Girl monkeys spend more time playing parent
Human boys, on average, are less interested than girls in babies. There’s a similar pattern among non-human primates. Observational research at the Yerkes Regional Primate Research Center with one-year-old Rhesus Macaque monkeys found that the females spent significantly more time than the males with infants. “The focus of young females’ attention on infants has been suggested to be important for the development of later maternal skills,” the researchers said. They noted that a similar observation has been found for another species: “Juvenile female vervet monkeys that live in the wild carry and cuddle small infants, an experience that may provide them with the motor skills necessary for later matemal behavior, as weIl as give them exposure to the maternal role. It is likely that this experience is similarly useful for a yearling rhesus monkey”. Lonsdorf observes in her review that a female bias for nurturing style play has also been seen in lowland gorillas and blue monkeys.

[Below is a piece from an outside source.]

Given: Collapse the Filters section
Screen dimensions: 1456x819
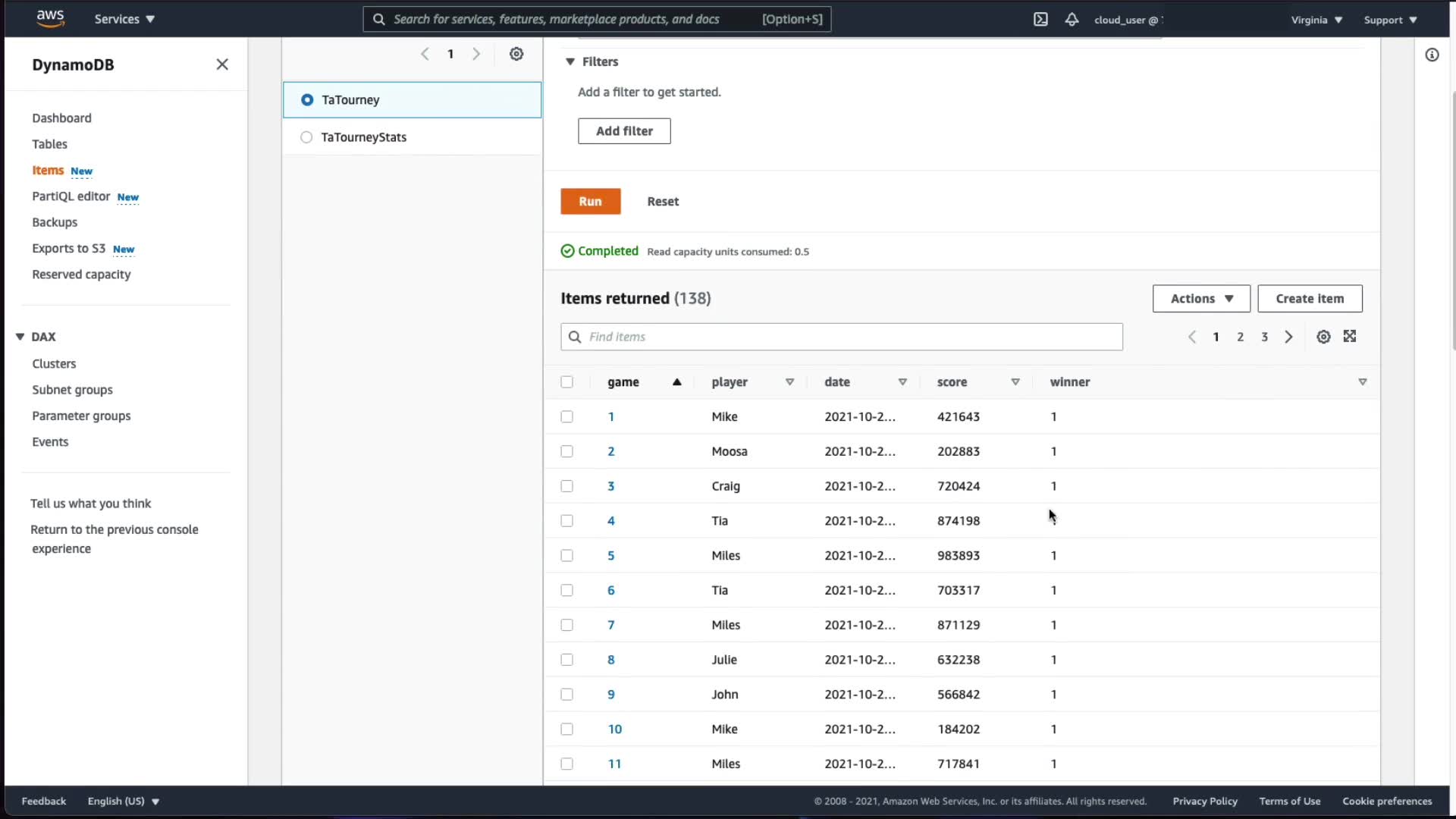Looking at the screenshot, I should coord(570,61).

Boy monkeys like learning from their dads, girl monkeys from their mums
There’s little doubt that biological differences between the sexes are amplified by parenting practices and parent-child relationships, including boys’ tendency to want to emulate their dads and girls to emulate their mothers – as seen both in humans and our primate cousins. For instance, in a study of capuchin monkeys, Susan Perry looked to see whether infants adopted one of two different techniques (pounding or scrubbing) for extracting seeds from fruit – girls, but not boys, typically adopted whichever technique was used by their mothers. In wild tufted capuchins, meanwhile, male juveniles typically stick with their dads and copy their dietary preferences, such as favouring eating animals over fruit (the latter preferred by females). It’s a similar story for chimps and termite fishing with research showing how females are better at this task than males and that female infants spend more time than their boy peers watching and learning from their mothers.
“Taken as a whole,” Lonsdorf concludes, “these consistent and accumulating reports of sex differences in primate behavioral development suggest that, although gender socialization in humans plays a role in magnifying the differences between young males and females, these behavioral sex differences are rooted in our biological and evolutionary heritage.”